Young Norman Babcock is obsessed with ghosts and ghouls for good reason: he can see dead people. Unfortunately, nobody in sleepy Blithe Hollow believes him... until a 300-year-old curse threatens to turn the town into a zombie wasteland. Seamless stop-frame animation and a Sixth Sense of humour add up to another creepy treat from the makers of Coraline.
So smooth is the stop-motion artistry in ParaNorman it's often hard to believe that what you're seeing are not computer graphics but solid objects, manipulated by hand.
But seeing is believing. Especially when it comes to ghosts, as our morbidly gifted hero knows only too well.
The ability to talk to his dear departed granny and anyone else of the deceased persuasion makes Norman (voiced by Kodi Smit-McPhee, on speaking terms with the undead once more after Let Me In) an annoyance at home and a terminal misfit at school.

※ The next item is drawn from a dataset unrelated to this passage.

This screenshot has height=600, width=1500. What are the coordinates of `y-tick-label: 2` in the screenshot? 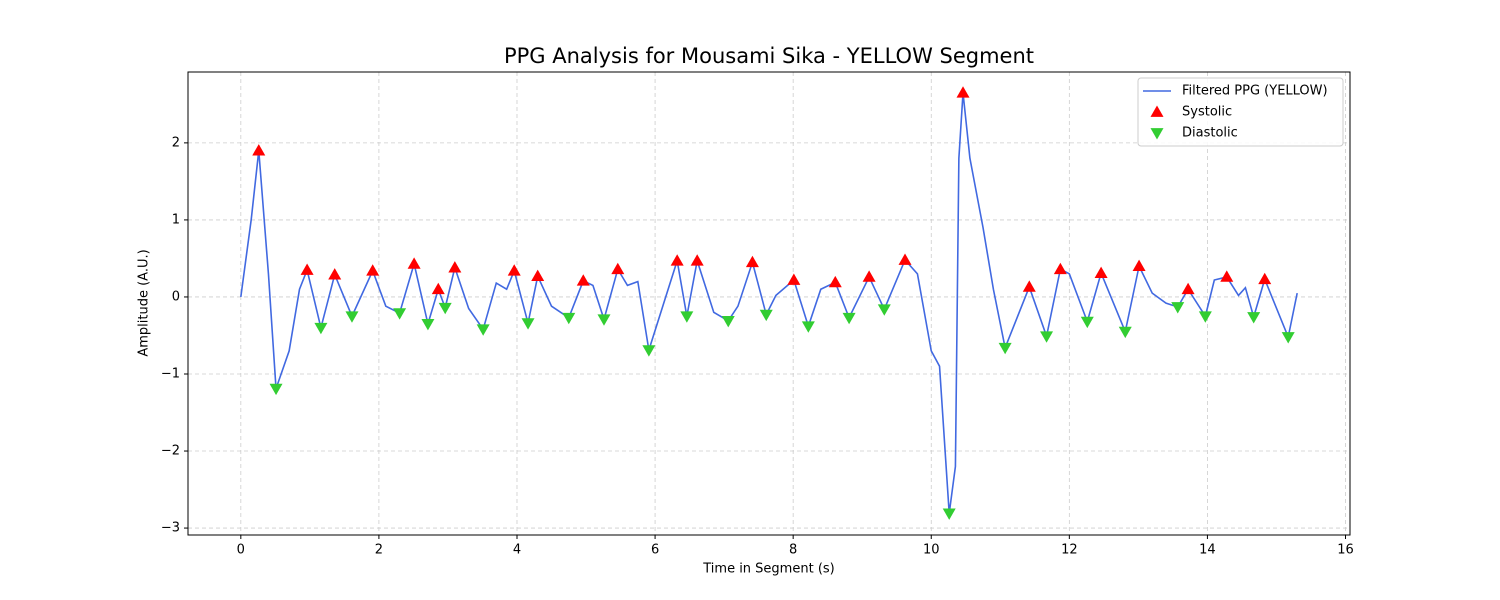 It's located at (176, 142).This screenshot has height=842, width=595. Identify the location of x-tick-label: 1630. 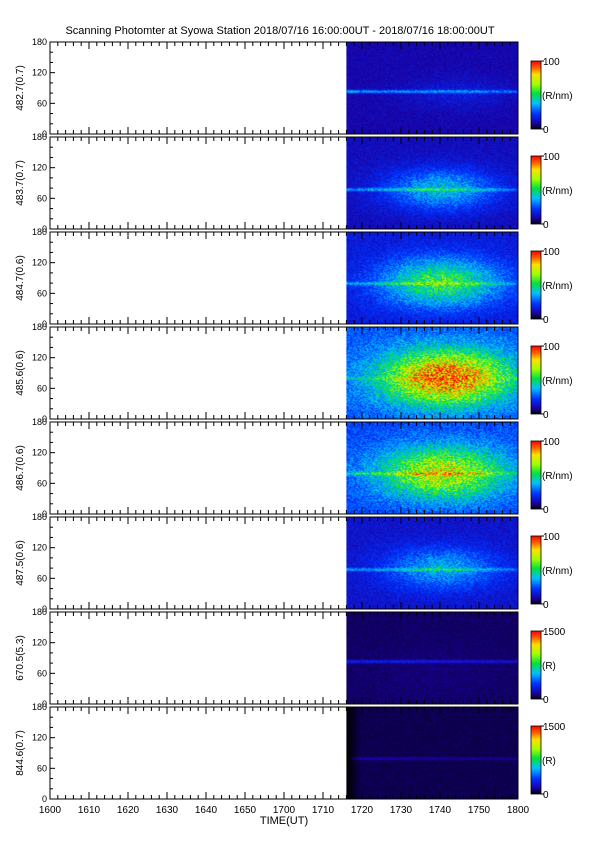
(168, 810).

The only person who knows Norman is telling the truth is his mangy Uncle Prenderghast (John Goodman), the local recluse. What nobody knew was that Prenderghast has been protecting the town for years from an ancient curse cast by its most celebrated citizen: the Blithe Hollow witch.

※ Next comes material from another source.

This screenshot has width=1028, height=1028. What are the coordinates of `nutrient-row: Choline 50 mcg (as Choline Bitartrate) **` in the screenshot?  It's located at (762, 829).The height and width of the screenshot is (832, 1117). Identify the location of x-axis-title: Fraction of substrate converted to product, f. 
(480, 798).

Regrettably, as the witch rises to wreak her ultimate revenge on the 300th anniversary of her hanging, Prendergast will no longer be able to do the job.
The town's founding fathers would be turning in their graves... had they not already emerged from the ground as rotting zombies. And now they're on the move and hungry for brains (though supplies are short amongst the townsfolk).
So it's up to Norman - with unlikely back-up from his teen queen sister Courtney (Anna Kendrick), school bully Alvin (Christopher Mintz-Plasse), tubby nerd Neil (Tucker Albrizzi) and Neil's meathead brother Mitch (Casey Affleck) - to save their neighbours from a fate worse than death.
Like Coraline, this is a shade darker than most animated monster flicks. But British co-directors Sam Fell and Chris Butler will please a broad crowd, striking a consistent balance between morbid slapstick and fabulously droll wit.
And without getting geeky about it, they have great fun with their influences from the more obvious trappings of The Sixth Sense and George A Romero to the angry mobs of Frankenstein and the malevolent forests of The Evil Dead.
You could be forgiven for wondering why Norman doesn't call on his dead friends to help out. In fact he doesn't appear to see them at all from the halfway mark. But while the film gives up the ghost on that one, there are enough grimly amusing animations and distractions to keep everyone's spirits up.